Desbordante can be used via three interfaces:
* **Console application.** This is a classic command-line interface that aims to provide basic profiling functionality, i.e. discovery and validation of patterns. A user can specify pattern type, task type, algorithm, input file(s) and output results to the screen or into a file.
* **Python bindings.** Desbordante functionality can be accessed from within Python programs by employing the Desbordante Python library. This interface offers everything that is currently provided by the console version and allows advanced use, such as building interactive applications and designing scenarios for solving a particular real-life task. Relational data processing algorithms accept pandas DataFrames as input, allowing the user to conveniently preprocess the data before mining patterns.
* **Web application.** There is a web application that provides discovery and validation tasks with a rich interactive interface where results can be conveniently visualized. However, currently it supports a limited number of patterns and should be considered more as an interactive demo.

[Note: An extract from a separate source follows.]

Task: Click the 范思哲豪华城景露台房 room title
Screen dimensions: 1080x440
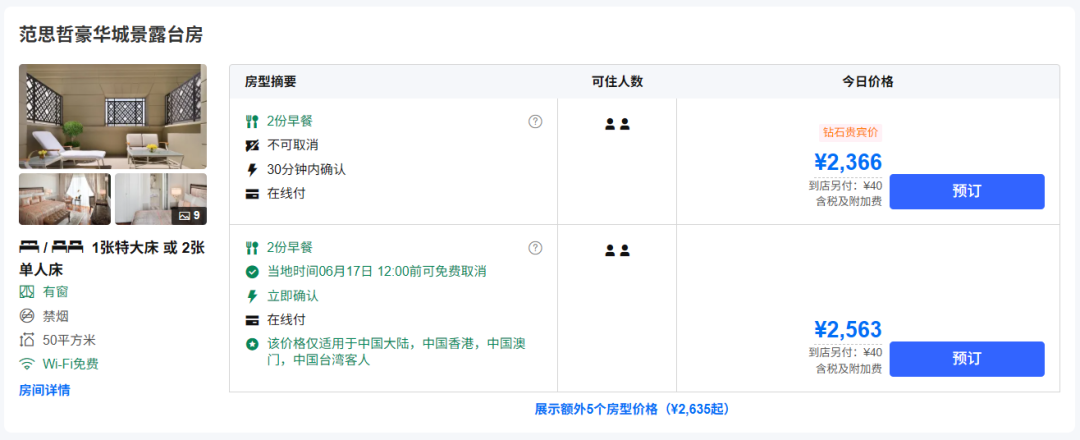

A brief introduction to the tool and its use cases can be found [here](https://medium.com/@chernishev/exploratory-data-analysis-with-desbordante-4b97299cce07) (in English) and [here](https://habr.com/ru/company/unidata/blog/667636/) (in Russian). Next, a list of various articles and guides can be found [here](https://desbordante.unidata-platform.ru/papers). Finally, an extensive list of tutorial examples that cover each supported pattern is available [here](https://github.com/Desbordante/desbordante-core/tree/main/examples).

## Console

For information about the console interface check the [repository](https://github.com/Desbordante/desbordante-cli).

## Python bindings

Desbordante features can be accessed from within Python programs by employing the Desbordante Python library. The library is implemented in the form of Python bindings to the interface of the Desbordante C++ core library, using pybind11. Apart from discovery and validation of patterns, this interface is capable of providing valuable additional information which can, for example, describe why a given pattern does not hold.

We want to demonstrate the power of Desbordante through examples where some patterns are extracted from tabular data, providing non-trivial insights. The patterns are quite complex and require detailed explanations, as well as a significant amount of code. This takes up quite a bit of space. Therefore, we do not include the actual code here; instead, we provide a clear (albeit simplified) definition and a link to a Colab notebook with interactive examples. The examples themselves are very detailed and allow users to understand the pattern and how to extract it using Desbordante.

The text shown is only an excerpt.